## Provided passage
'''

Monday, 21 September 2015

Thursday: Staind - Just Go

     I'd like to preface your Throwback Thursday post for last week with a request that all the tr00est metalheads not get too butthurt over my selection for today. Deny as you might, I know that somewhere in your sordid pasts lurks one nu-metal album or another that you were really into back in The Day. Maybe you still listen to it (or them...) and maybe you don't, but I they're there.

     One such album for me and my metalhead friends is Staind's sophomore LP Dysfunction, the record that catapulted Fred Durst's best find into the nu-metal spotlight. Listening to this one again today, I find it to be a little hit or miss, as in, it hasn't necessarily held up the best. And, of course, Staind's catalogue post-Dysfunction has been "meh" at best. But there are some Staind songs worth still digging, like your Thursday track for last week. So just go ahead and click on "Just Go"

Sunday, 20 September 2015

Wednesday: Intronaut - Fast Worms

     I've only ever been a casual fan of Intronaut, but if their latest single is indicative of the overall quality of upcoming album The Direction of Last Things, this record might make me a diehard.

     It isn't that "Fast Worms" is worlds apart from previous Intronaut material or anything; rather, it's a refinement and evolution of their sound, recorded with solid production values, and mixed by none other than Devin Townsend. When you look at it like that, you can't really go wrong, can you? It's still a ways off yet, but I for one will be looking forward to The Direction of Last Things when it drops in November.

'''

## Dataset content
'''

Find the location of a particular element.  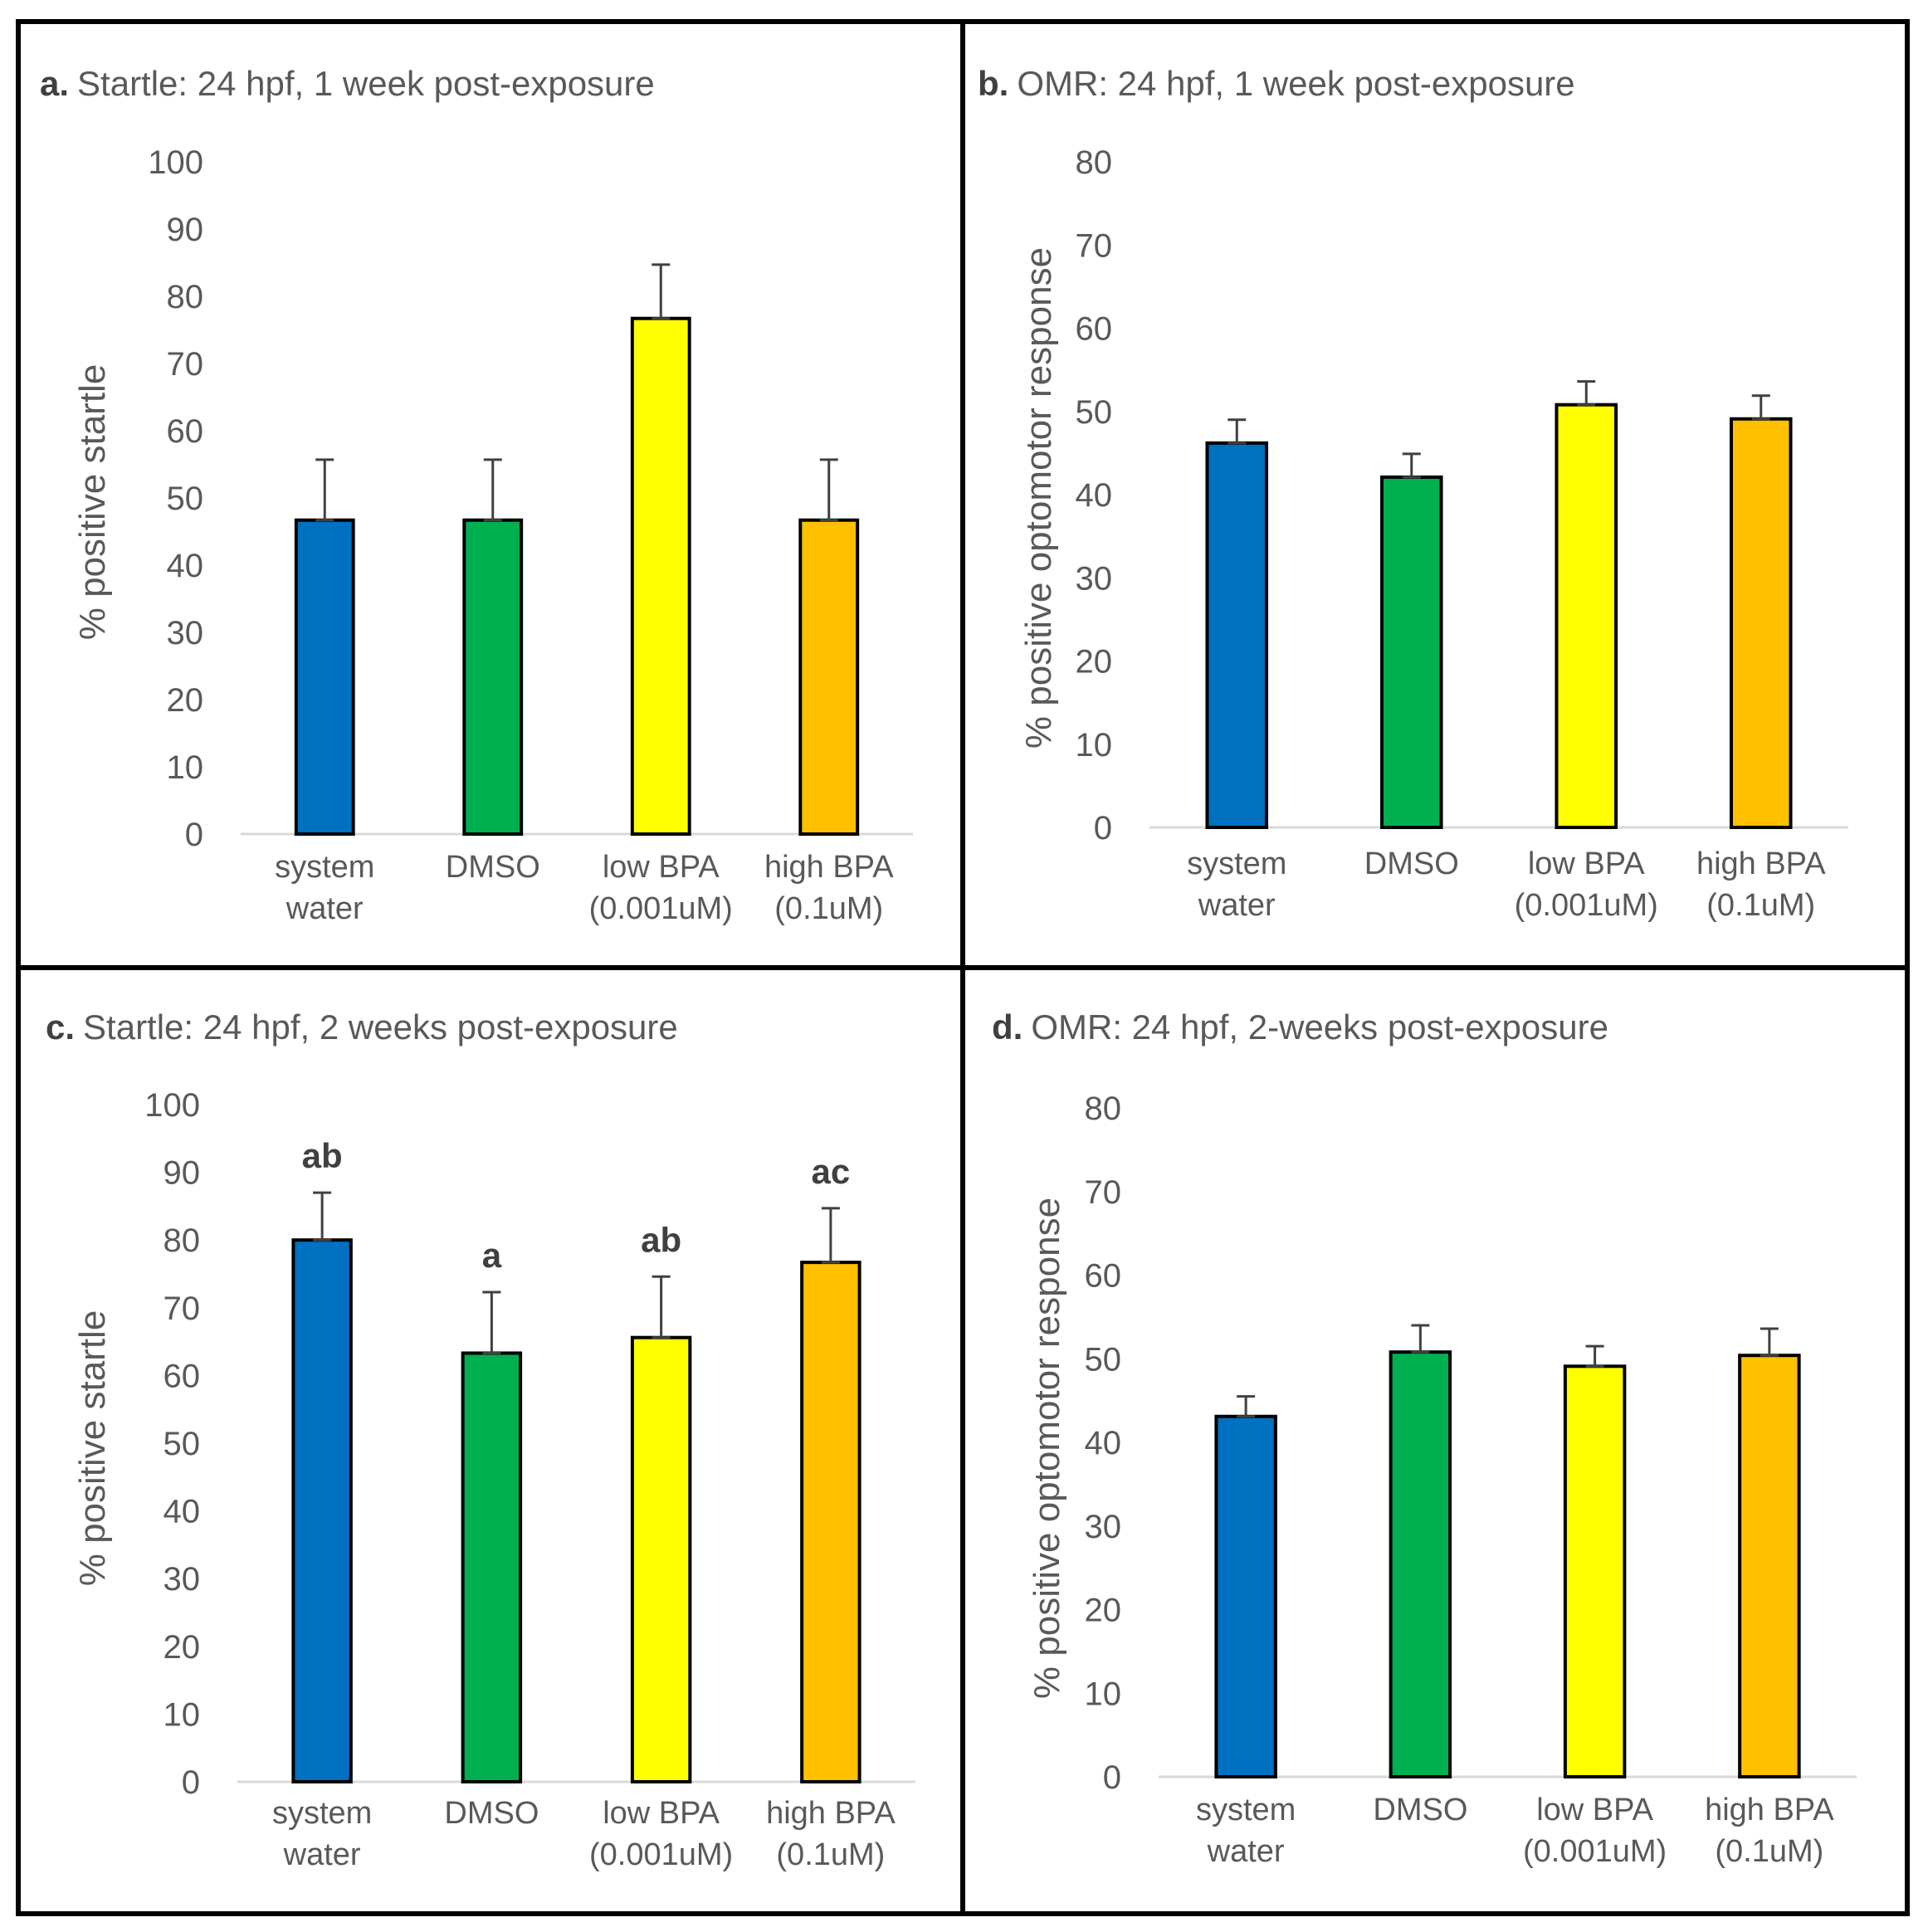

panel-title: OMR: 24 hpf, 2-weeks post-exposure is located at coordinates (1320, 1026).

'''

## Prompt A
According to the music blog posts, who mixed "Fast Worms"?
## Prompt B
Reproduce the part of the music blog posts starting at "I've only ever" and ending at "me a diehard.".
## Prompt C
Which days of the week does the music blog posts mention? Give each once.

## Written reply A
Devin Townsend

## Written reply B
I've only ever been a casual fan of Intronaut, but if their latest single is indicative of the overall quality of upcoming album The Direction of Last Things, this record might make me a diehard.

## Written reply C
Monday, Thursday, Sunday, Wednesday